Contributed Session: Stochastic Process Optimization

Session Chair: Charles Hagwood, NIST

Simulation-Based Optimization of Queueing Networks

Stacy D. Hill
Applied Physics Laboratory, Johns Hopkins Univ.

Michael C. Fu
Univ. of Maryland

Queueing networks provide a mathematical framework for studying a wide variety of physical and engineering systems--computer/communication networks, public transportation networks, and manufacturing production and assembly lines, are a few examples. There has been much interest in optimizing queueing networks (for example, maximizing system throughput or minimizing customer wait-time) by recursive stochastic optimization. Many algorithms rely on detailed modeling information that often requires knowing explicit relationships between adjustable or controllable system parameters and system performance. Real-world systems are often too complex to admit such a detailed analytical description. We apply the stochastic optimization algorithm Simultaneous Perturbation Stochastic Approximation to optimizing queueing networks via simulation. The algorithm is fast and computationally efficient, which makes it attractive in multivariate settings, and, in contrast to techniques that require detailed modeling information, it relies only on measurements of system performance. We illustrate the algorithm s performance on several types of queueing systems.

[Stacy D. Hill, Applied Physics Laboratory, Johns Hopkins Univ., Laurel, MD 20723-6099, USA; ]


Optimization of Integral-Based Loss Functions via Simultaneous Perturbation Stochastic Approximation

Nathan L. Kleinman
Johns Hopkins Univ.

The minimization of integral-based loss functions is a complex task found in many practical problems in stochastic optimization. For example, in discrete event dynamic systems (e.g. queueing networks in transportation, manufacturing, and communication systems), we often need to find locally optimal values for many controllable variables or system parameters where the loss function is complicated by multiple integrals. Also, in many of these problems, the loss function is unknown, so that only noisy measurements of the loss function and no gradient measurements are available. We will discuss how simultaneous perturbation stochastic approximation (SPSA) (Spall, 1987, 1992) can be applied to these kinds of problems. Comparisons will be made between SPSA and finite difference stochastic approximation, and some asymptotic distribution and rate-of-convergence results will be discussed. The techniques will be illustrated on a problem in air traffic flow management.

[Nathan L. Kleinman, 7003 Rock Creek Dr., Frederick, MD 21702 USA; ]


Evaluation of a Stochastic Signal Timing Estimation Technique for System-Wide Traffic Control

Richard H. Smith
Daniel C. Chin
Applied Physics Laboratory, Johns Hopkins Univ.

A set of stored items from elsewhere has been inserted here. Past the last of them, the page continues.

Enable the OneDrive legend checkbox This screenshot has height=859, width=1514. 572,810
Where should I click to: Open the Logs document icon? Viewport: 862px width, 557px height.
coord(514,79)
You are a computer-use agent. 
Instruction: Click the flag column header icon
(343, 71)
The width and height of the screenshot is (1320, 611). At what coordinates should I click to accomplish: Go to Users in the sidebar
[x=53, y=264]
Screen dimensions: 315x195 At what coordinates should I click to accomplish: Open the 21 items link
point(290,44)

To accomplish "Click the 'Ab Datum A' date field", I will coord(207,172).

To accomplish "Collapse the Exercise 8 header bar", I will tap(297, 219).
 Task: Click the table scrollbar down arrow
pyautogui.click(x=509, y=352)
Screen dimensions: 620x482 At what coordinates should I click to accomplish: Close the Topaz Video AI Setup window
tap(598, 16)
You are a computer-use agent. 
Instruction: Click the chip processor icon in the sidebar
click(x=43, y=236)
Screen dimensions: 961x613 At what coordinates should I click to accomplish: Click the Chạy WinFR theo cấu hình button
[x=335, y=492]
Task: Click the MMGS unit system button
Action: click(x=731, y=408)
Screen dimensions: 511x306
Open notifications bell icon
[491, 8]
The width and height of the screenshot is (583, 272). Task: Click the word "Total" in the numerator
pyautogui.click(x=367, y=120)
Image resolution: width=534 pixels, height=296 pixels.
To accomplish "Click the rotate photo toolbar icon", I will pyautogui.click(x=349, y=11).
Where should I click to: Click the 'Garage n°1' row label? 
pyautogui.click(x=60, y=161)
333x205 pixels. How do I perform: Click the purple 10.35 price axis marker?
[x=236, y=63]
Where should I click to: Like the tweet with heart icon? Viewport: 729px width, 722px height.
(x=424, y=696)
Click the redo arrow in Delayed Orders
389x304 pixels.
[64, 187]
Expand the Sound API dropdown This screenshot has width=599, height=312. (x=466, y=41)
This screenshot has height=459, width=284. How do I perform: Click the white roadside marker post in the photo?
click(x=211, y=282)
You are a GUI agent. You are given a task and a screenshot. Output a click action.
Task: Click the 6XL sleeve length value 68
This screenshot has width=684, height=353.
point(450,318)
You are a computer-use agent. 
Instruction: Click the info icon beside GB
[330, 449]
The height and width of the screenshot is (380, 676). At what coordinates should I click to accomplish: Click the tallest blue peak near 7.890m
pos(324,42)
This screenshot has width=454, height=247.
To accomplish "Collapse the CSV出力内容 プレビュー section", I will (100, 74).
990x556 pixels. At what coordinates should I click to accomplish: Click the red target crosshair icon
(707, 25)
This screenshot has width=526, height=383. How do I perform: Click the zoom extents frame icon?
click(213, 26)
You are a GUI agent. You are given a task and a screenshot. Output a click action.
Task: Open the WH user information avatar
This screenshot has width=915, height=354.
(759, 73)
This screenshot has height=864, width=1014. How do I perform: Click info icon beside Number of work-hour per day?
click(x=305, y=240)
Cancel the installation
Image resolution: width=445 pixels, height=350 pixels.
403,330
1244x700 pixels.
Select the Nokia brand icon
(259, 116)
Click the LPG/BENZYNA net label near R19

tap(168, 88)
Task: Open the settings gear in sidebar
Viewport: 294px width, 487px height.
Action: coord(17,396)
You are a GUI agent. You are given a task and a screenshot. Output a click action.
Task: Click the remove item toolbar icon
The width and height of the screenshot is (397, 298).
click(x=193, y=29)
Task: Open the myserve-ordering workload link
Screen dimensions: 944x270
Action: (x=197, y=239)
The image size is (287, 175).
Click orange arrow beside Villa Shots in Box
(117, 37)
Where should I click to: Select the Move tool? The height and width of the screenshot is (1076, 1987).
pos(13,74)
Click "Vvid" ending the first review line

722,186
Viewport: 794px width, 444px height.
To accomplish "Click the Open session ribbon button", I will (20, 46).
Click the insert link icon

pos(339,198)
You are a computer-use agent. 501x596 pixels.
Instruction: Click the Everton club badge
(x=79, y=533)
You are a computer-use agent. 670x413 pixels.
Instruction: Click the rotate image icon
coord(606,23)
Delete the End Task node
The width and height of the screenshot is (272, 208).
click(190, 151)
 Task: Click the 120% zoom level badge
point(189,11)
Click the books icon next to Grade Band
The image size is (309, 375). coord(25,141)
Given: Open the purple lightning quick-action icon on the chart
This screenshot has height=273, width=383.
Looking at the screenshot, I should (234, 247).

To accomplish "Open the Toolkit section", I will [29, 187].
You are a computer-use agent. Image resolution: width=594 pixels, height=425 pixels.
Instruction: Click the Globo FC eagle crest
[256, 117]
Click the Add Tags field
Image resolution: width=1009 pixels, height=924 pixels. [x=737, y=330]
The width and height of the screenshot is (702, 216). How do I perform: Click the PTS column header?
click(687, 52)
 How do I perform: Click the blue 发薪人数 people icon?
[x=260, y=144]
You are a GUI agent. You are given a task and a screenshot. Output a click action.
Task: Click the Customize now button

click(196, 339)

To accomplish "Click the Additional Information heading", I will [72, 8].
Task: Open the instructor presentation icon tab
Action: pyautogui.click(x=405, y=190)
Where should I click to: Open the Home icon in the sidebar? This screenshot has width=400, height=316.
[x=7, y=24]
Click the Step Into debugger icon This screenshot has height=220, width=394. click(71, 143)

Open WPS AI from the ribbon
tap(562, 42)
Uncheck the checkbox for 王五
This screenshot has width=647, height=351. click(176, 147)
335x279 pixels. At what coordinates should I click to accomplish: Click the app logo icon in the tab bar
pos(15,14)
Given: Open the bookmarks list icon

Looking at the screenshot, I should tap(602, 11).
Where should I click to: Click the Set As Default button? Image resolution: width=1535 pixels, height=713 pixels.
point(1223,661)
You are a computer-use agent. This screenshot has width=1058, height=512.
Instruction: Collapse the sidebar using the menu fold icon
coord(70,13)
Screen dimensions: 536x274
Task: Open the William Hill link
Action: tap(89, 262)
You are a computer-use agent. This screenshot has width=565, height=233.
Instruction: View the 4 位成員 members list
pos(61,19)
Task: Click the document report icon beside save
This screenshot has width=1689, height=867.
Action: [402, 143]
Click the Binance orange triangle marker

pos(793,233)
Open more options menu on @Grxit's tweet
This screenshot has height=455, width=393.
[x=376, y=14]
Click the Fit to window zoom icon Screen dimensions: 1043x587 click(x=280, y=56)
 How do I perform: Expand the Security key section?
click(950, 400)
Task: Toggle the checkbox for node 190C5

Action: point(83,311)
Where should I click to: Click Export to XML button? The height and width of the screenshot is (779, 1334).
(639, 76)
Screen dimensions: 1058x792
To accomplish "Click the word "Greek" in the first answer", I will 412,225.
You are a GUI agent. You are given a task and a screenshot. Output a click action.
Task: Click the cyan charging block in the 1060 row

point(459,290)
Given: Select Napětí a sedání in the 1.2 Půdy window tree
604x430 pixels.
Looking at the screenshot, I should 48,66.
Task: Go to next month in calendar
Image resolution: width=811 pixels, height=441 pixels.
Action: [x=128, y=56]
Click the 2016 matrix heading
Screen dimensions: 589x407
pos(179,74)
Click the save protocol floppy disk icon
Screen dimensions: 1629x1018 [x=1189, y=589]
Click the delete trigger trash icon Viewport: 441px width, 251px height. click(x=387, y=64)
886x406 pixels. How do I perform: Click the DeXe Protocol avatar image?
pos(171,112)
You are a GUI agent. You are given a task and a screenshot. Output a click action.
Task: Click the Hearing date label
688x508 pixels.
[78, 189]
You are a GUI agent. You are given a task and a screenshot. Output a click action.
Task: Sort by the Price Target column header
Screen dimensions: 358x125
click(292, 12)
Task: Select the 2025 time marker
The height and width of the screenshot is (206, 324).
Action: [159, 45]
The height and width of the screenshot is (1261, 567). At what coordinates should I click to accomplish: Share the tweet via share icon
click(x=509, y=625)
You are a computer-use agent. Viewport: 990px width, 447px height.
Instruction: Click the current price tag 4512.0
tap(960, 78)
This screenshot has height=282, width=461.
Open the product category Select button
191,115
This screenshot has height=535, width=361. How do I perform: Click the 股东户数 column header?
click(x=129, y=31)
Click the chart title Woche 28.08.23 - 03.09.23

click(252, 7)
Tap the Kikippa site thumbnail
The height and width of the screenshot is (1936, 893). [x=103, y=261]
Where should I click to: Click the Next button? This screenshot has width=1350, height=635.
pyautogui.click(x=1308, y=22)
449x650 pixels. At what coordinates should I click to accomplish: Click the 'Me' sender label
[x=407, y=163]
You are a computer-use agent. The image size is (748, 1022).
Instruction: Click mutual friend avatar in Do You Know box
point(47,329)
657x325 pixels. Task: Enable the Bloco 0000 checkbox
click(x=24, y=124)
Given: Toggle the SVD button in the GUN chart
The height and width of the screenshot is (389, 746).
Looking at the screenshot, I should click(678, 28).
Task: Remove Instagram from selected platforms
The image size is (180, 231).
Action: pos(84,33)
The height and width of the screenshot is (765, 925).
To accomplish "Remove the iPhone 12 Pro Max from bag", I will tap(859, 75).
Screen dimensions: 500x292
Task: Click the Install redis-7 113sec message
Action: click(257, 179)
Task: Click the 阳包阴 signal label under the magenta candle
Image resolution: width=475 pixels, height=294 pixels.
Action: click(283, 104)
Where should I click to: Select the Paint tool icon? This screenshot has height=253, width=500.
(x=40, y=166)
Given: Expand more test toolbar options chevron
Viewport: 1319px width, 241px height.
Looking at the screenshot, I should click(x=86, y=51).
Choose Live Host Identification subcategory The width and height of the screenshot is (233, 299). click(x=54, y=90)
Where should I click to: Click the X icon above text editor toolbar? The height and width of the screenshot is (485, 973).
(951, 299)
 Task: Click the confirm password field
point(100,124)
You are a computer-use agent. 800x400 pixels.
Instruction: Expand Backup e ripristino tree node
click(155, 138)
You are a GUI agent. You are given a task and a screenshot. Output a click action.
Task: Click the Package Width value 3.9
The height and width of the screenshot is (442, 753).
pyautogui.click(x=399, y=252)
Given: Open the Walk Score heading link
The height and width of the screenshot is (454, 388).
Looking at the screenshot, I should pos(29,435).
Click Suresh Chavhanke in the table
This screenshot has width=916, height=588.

A long-standing problem in traffic engineering is the optimization of the flow of vehicles through a given road network. Improving the timing of the traffic signals at intersections in the network is generally the most powerful and cost-effective means of achieving this goal. Recent efforts have resulted in the development of a fundamentally different approach for optimal centralized signal timing control that eliminates the need for an open-loop model of the traffic network dynamics. The approach is based on a neural network (NN) serving as the basis for the control law, with the internal NN weight estimation occurring real-time in closed-loop mode via the simultaneous perturbation stochastic approximation (SPSA) algorithm. This paper investigates the application of such a network-wide (but non-network-model-based) approach and illustrates the approach through a simulation on a nine-intersection, mid-Manhattan, New York network. The simulated traffic network contains varying short and long-term congestion behavior and short-term stochastic, nonlinear effects. The approach results in a net 10% reduction in mean vehicle wait time relative to the performance of the existing, in-place strategy.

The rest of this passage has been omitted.